Documentation Data Master Test System

Hardware

SuperMicro fel0069

The data master for the test system is hosted on SuperMicro fel0069 with two PEXARIA5d (fel0069.acc.gsi.de). One of these is the data master. The other one is used to analyze the timing messages with snoop. The SuperMicro is accessible with ssh root@fel0069.acc.gsi.de via ASL cluster or other hosts. The management interface (ILO) is accessible via https://fel0069i.acc.gsi.de.
  1. fel0069.acc.gsi.de
    • IP: 10.248.2.137
    • Location: BG2.009, Rack BG2A.A9, Slot 28
  2. pexaria248t (dev/wbm0), Data master
    • IP: 192.168.131.184
    • MAC: 00:26:7b:00:08:0b
    • Name: pexaria248t
    • CID: 55 0113 0012 0
    • PEXARIA5d, Serie EE
  3. pexaria305t (dev/wbm1), Timing receiver for snoop
    • IP: 192.168.131.241
    • MAC: 00:26:7b:00:08:44
    • Name: pexaria305t
    • CID: 55 0113 0069 4
    • PEXARIA5d, Serie EE
After power on, the IP addresses of the two pexarrias are set by a WR init script. This host has no BootP service.

On dev/wbm0:
init show
-- built-in script --
(empty)
-- user-defined script --
ip set 192.168.131.184

On dev/wbm1:
init show
-- built-in script --
(empty)
-- user-defined script --
ip set 192.168.131.241

White Rabbit Switch nwt0473m66

Location: BG2.009, Rack BG2A.A9, Slot 29
Configuration: blank. Not an access switch or distribution switch!
Access via tsl101, like other switches.
Name: nwt0473m66.timing.acc.gsi.de,
IP: 192.168.21.219.
Connections: fibre optic cable from wri2 to pexaria248t, fibre optic cable from wri3 to pexaria305t. Network cable to acc network for management.

Software

The pexarria5 can be flashed with some gateware independent of the lm32-firmware.

PXE Boot

The PXE boot is currently configured to use the current Yocto ram disk from /common/tftp/csco/pxe/yocto/current.

The SuperMicro is configured for PXE boot and nfsinit with links (following https://www-acc.gsi.de/wiki/Timing/Intern/TimingSystemHowToHintsForFECS).
  1. On ASL cluster links in folder /common/tftp/csco/pxe/pxelinux.cfg for PXE boot: 0AF80289 to fel0069, fel0069 to yocto
  2. On ASL cluster links in folder /common/export/nfsinit/fel0069/ for nfsinit.
Connections: network cable to acc network. For management: network cable to acc network.
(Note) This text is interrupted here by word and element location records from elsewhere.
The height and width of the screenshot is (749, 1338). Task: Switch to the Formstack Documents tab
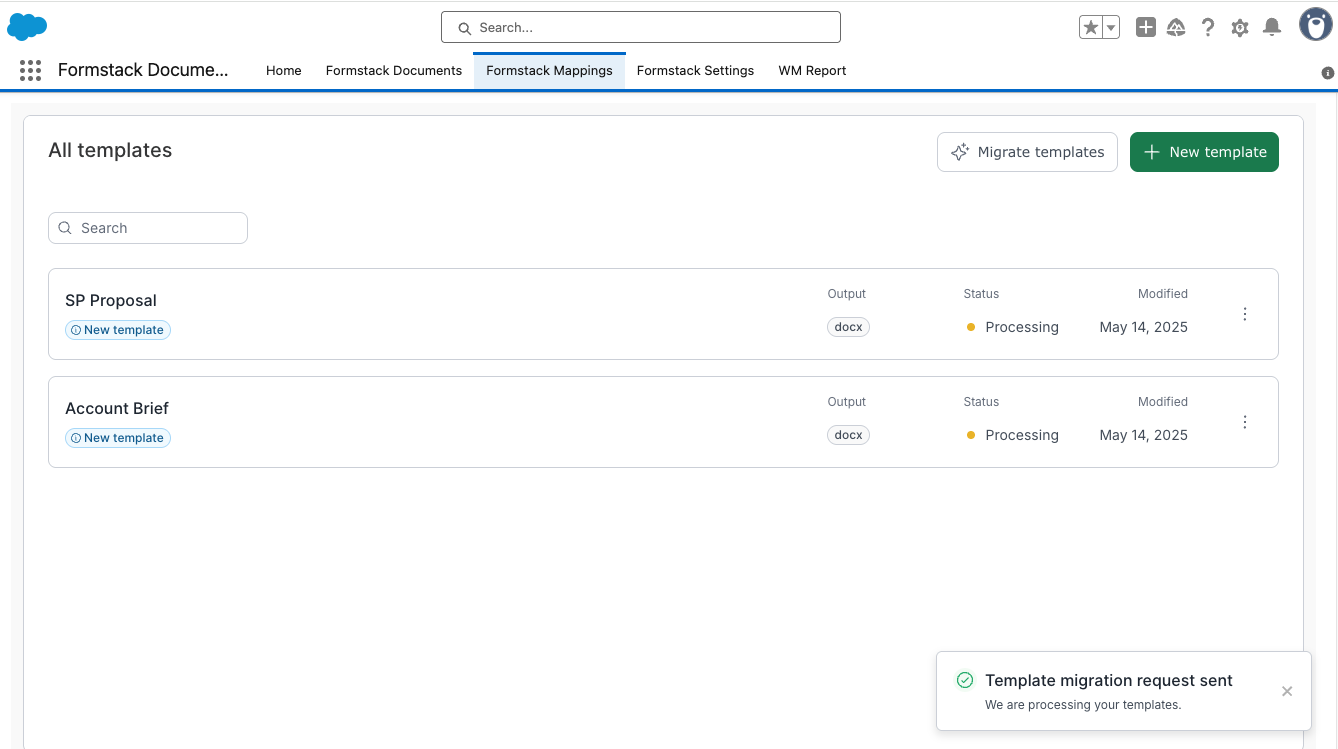(x=394, y=71)
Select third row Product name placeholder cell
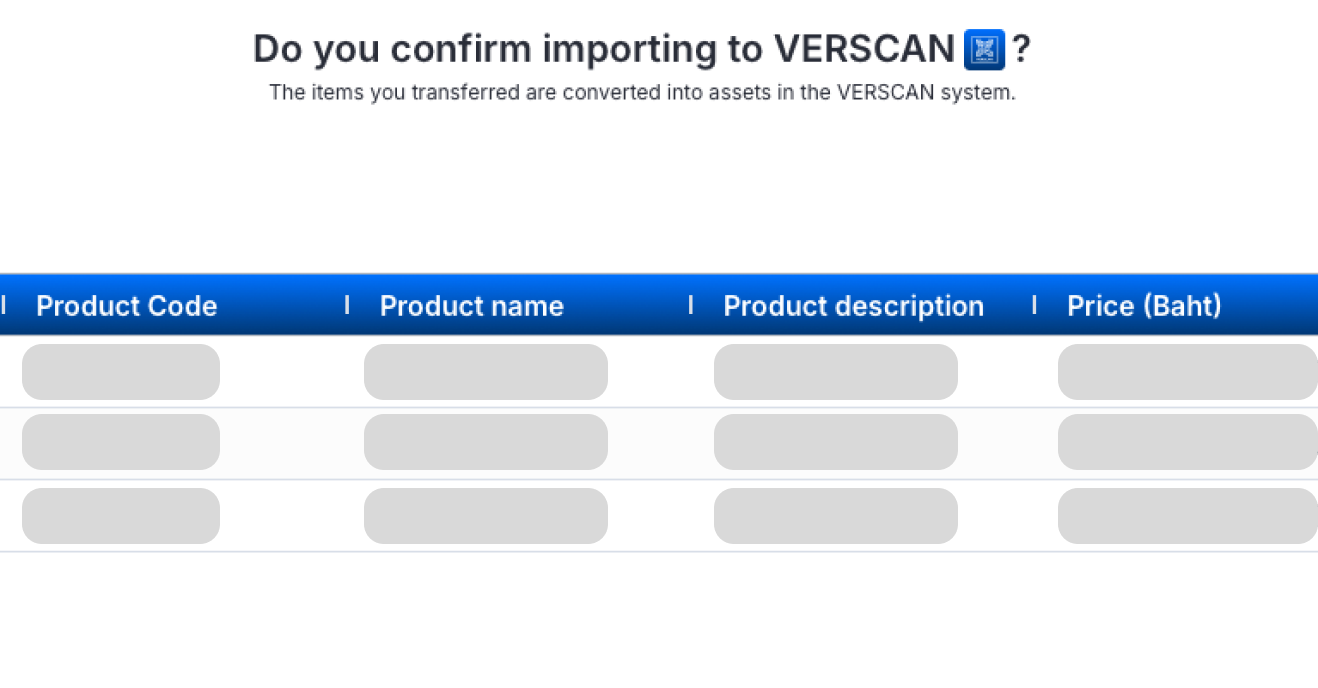 coord(486,516)
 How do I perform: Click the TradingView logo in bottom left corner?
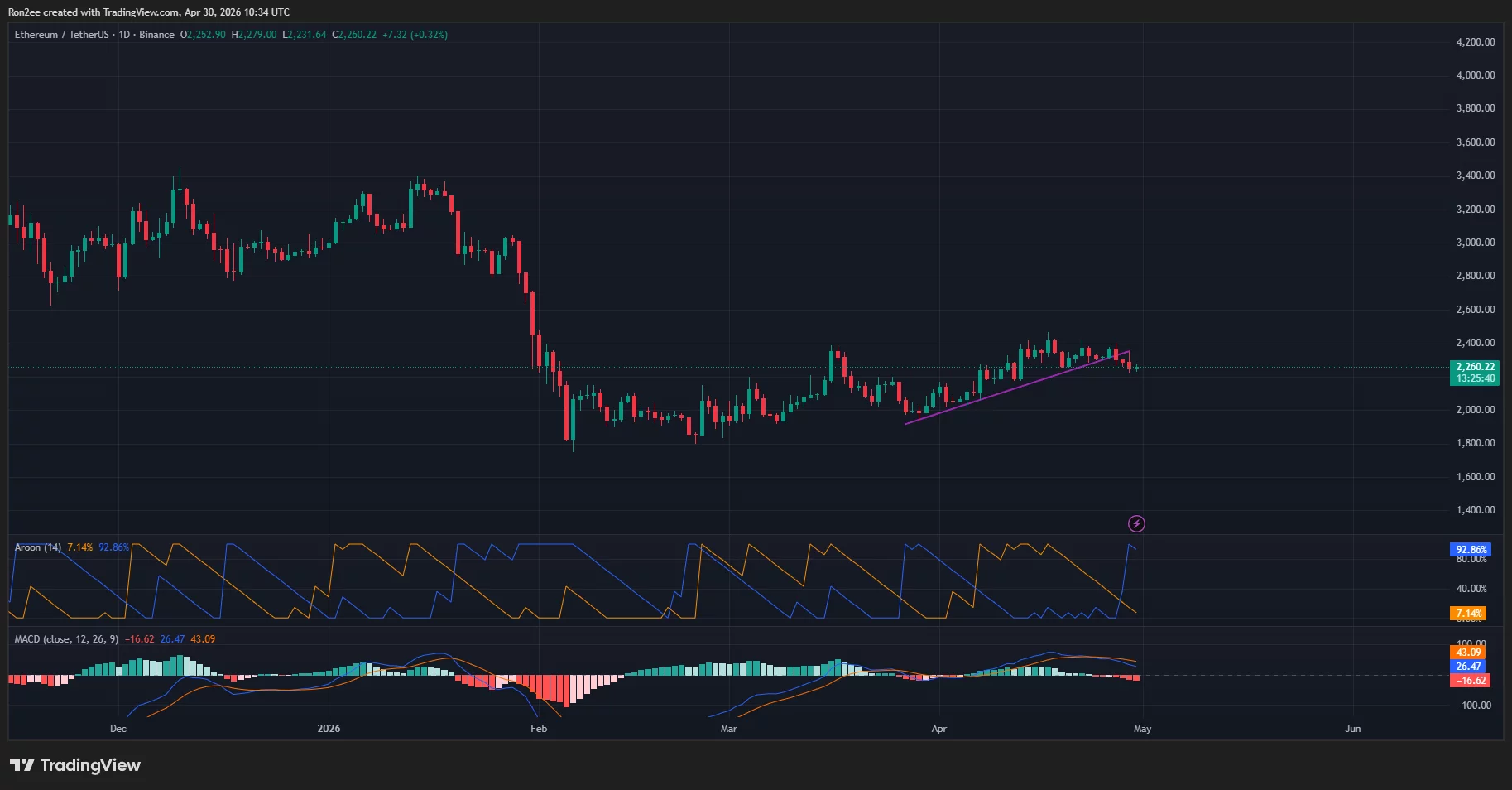(x=74, y=765)
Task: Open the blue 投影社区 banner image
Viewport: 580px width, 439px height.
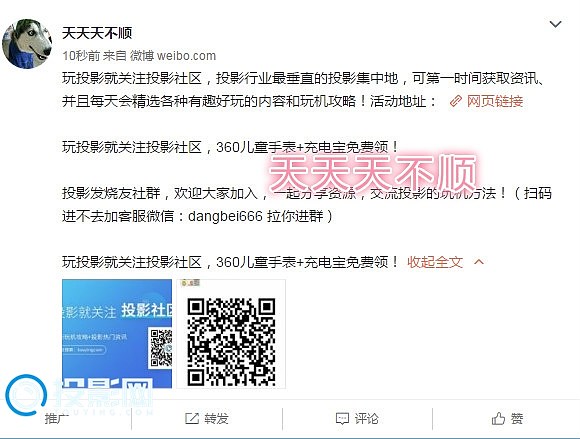Action: tap(117, 334)
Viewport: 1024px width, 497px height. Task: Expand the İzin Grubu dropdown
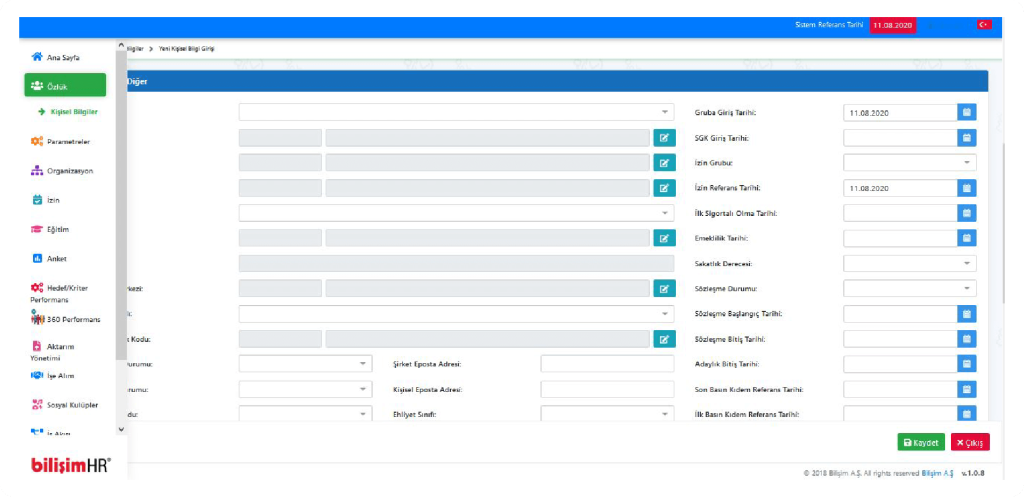pyautogui.click(x=909, y=163)
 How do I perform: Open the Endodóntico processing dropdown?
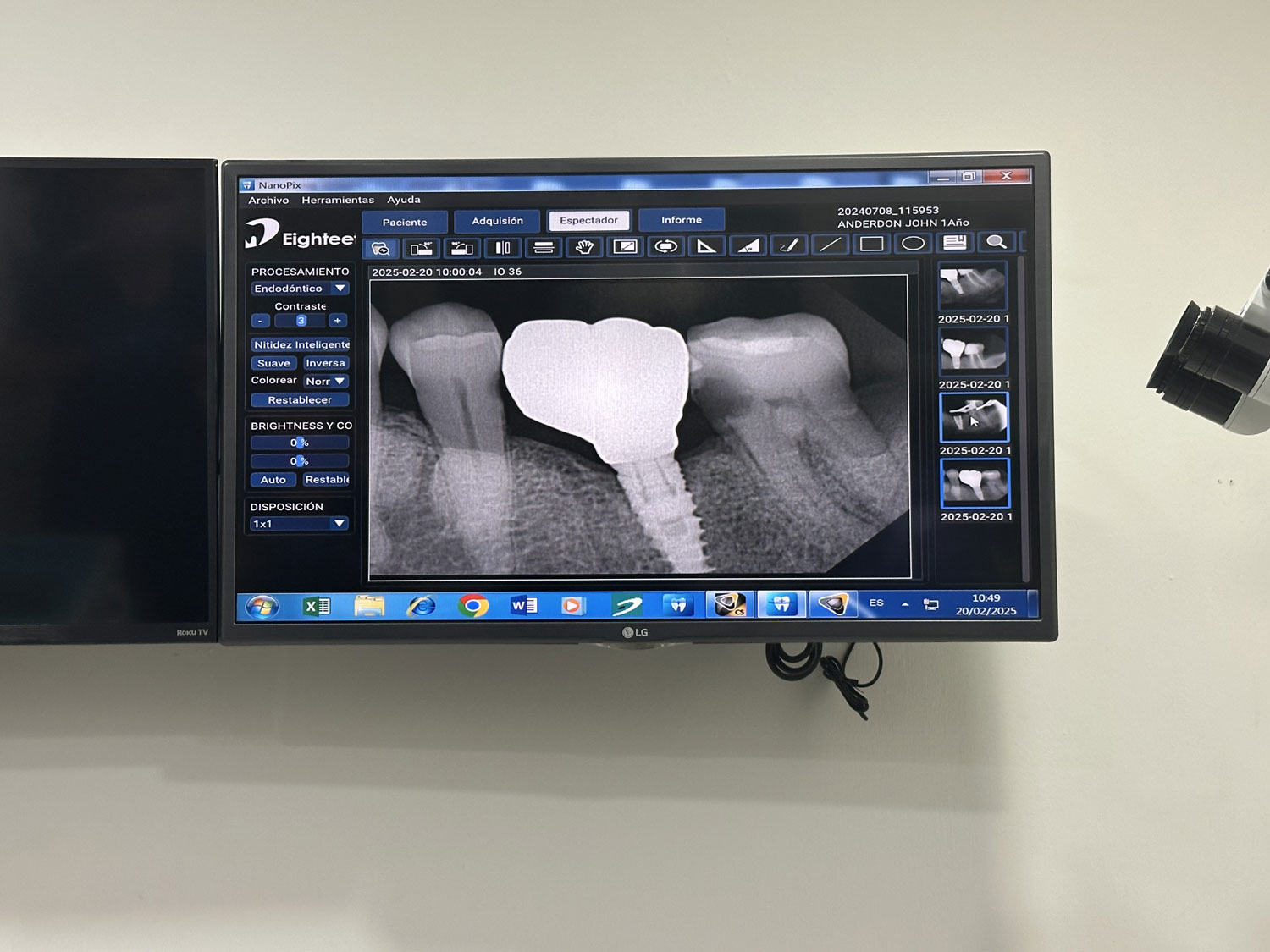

To prepare the libraries for the Yocto environment for fel0069, use modules/ftm/tests/tools/copyLibraries.sh. This script needs to download dm-cmd, dm-sched, libcarpedm from the workspace of a Jenkins job. Details are described in copyLibraries.sh.

After reboot of fel0069:
  1. On each host, which needs access to fel0069, copy the public ssh key to fel0069. This has to be done for every user / host which needs access to fel0069 with ssh.
    ssh-copy-id -i .ssh/id_rsa.pub root@fel0069.acc.gsi.de
    For most users this is pre-configured with tg-backdoor-yocto in /common/export/nfsinit/.
  2. Test (check before automated testing starts)
    ssh -t root@fel0069.acc.gsi.de "saft-ctl tr1 -ij"
    (get info on saftbus version on fel0069)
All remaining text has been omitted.